Plusieurs maisons à Bougouba (zone industrielle) en Commune II du District de Bamako ont été, mardi dernier, ciblées par une opération de démolition. Une mission de la mairie de la Commune II qui a visité hier les lieux, y a recensé 45 familles qui sont désormais à la rue. Toutefois, on parle de centaines de familles qui seraient sans domicile.

L’espace incriminé n’est aujourd’hui plus qu’un champ de ruines. Les propriétaires de ces maisons, au lendemain d’une journée de démolition sur fond d’affrontements avec les forces de l’ordre, essaient encore de sauver ce qu’ils peuvent : feuilles de tôles, briques, fauteuils… Les noircissures dans la rue et sur le goudron, dues aux brûlures de pneu et aux gaz lacrymogènes, témoignent de la violence des affrontements qui ont eu lieu le jour de la démolition. Devant les décombres de sa maison, une victime nous raconte : «Lorsque nous dormions, des hommes en uniforme ont encerclé nos maisons. Puis, un premier bulldozer a foncé en direction de nous avant de s’enfoncer dans la boue», explique-t-il. Mais pour un autre chef de famille, le machiniste aurait fait exprès de s’enfoncer pour éviter la démolition des maisons. «Avant de venir, il ne savait pas qu’il venait en mission de démolition», estime-t-il.
Sur place, les propriétaires des maisons soutiennent n’avoir reçu aucun avertissement. A la tête d’une demi-douzaine d’agents de la mairie de la Commune II, Bakary Traroré a fait l’inventaire des familles touchées par cette opération de déguerpissement. Chef d’antenne de l’urbanisme de ladite municipalité, il a été dépêché sur les lieux par le maire. «Hier, quand nous avons eu l’information, nous sommes venus pour constater», explique-t-il, avant d’ajouter : «nous avons pris langue avec l’huissier de justice. Il nous a montré une grosse de justice relative au déguerpissement et à la démolition des maisons».
Sur le site, c’est la confusion et la résignation. Que fera le maire avec la liste des déguerpis ? Ni Baky Traoré, ni les riverains ne connaissent la réponse. Mais une question plus importante demeure. Au profit de qui cette opération a-t-elle eu lieu ? Un nom revient sur les lèvres des riverains : c’est celui d’un industriel détenant une usine à côté. Mais en attendant que les choses se précisent, les gens sauvent ce qu’ils peuvent comme cet agent des eaux et forêts. Au volant d’un pick-up, il emporte des sacs remplis d’objets divers.

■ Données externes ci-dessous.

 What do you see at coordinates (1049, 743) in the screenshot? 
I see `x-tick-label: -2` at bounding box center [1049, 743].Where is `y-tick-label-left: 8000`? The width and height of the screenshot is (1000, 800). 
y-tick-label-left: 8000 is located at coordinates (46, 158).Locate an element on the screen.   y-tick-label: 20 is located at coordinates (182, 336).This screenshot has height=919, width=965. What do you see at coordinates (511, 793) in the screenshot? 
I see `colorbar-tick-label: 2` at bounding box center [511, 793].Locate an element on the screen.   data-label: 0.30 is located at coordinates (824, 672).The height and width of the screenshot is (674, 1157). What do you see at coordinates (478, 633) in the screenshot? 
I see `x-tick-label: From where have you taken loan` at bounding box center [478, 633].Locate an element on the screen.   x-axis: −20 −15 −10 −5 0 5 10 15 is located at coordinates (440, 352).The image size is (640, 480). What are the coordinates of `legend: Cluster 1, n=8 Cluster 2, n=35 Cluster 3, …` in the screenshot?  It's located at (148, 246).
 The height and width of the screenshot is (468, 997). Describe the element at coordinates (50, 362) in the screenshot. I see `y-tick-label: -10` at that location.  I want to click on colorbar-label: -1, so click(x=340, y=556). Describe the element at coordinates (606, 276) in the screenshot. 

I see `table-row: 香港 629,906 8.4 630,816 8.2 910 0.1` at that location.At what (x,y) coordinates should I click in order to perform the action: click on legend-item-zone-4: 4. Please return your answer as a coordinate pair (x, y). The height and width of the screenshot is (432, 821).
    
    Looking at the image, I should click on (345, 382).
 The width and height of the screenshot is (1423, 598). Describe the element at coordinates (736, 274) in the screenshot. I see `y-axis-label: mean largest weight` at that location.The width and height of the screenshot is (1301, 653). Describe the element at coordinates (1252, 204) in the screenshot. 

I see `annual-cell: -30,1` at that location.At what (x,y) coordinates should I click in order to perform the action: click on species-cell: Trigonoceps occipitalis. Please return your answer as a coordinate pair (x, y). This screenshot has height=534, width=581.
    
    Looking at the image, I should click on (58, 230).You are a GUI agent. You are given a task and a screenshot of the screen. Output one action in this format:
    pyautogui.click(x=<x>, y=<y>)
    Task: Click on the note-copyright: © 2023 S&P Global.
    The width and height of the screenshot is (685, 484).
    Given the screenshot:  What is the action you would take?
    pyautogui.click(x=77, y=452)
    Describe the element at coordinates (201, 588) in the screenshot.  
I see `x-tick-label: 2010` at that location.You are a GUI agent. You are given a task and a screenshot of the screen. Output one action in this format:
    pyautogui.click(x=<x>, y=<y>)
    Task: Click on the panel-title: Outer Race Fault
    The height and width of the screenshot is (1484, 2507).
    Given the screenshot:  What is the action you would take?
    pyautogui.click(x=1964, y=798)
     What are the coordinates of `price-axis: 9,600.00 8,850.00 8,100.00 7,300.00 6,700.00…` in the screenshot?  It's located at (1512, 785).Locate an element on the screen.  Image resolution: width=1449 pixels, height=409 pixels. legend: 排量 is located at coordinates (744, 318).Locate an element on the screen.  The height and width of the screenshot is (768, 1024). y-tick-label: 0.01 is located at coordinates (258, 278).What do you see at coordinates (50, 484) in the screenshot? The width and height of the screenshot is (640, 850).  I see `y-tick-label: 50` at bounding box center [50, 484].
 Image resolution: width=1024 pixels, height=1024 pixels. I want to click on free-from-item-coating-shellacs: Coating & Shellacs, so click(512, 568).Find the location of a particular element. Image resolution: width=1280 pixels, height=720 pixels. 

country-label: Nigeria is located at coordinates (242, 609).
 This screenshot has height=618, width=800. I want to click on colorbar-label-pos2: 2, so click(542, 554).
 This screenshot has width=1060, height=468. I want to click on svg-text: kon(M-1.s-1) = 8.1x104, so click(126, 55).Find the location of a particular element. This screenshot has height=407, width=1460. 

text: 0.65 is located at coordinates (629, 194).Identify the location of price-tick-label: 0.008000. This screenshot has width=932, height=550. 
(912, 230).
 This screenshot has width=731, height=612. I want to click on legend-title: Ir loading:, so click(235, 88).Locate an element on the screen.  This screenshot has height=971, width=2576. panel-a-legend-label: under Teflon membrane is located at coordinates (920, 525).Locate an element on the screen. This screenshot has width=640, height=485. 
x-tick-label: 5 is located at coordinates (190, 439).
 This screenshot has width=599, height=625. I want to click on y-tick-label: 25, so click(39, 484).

Saignant d’une main pour avoir tenté d’enrouler des feuilles de tôles de sa maison détruite, Baba Diarra court après le pick-up de la mairie qui s’était déjà éloigné. Il n’a pas été enregistré parmi les déguerpis parce qu’il tentait de sauver de sa maison ce qui pouvait l’être.
A 3 ans de la retraite, marié et père de plusieurs enfants, cet employé de la mairie du district entrevoit un avenir «difficile». «Je suis commis à la cellule technique d’appui aux communes du District. J’ai mis 5 ans pour construire une maison pour ma famille. J’ai travaillé dur pour acheter et construire ce terrain, maintenant je dois reprendre tout à zéro», dit-il.
Au milieu des décombres de sa maison, et avec une sueur dégoulinant du front jusque dans les narines, Baba Diarra ne pouvait tenir sa colère. Lui qui travaille dans une mairie n’a pas pourtant échappé à ce triste sort.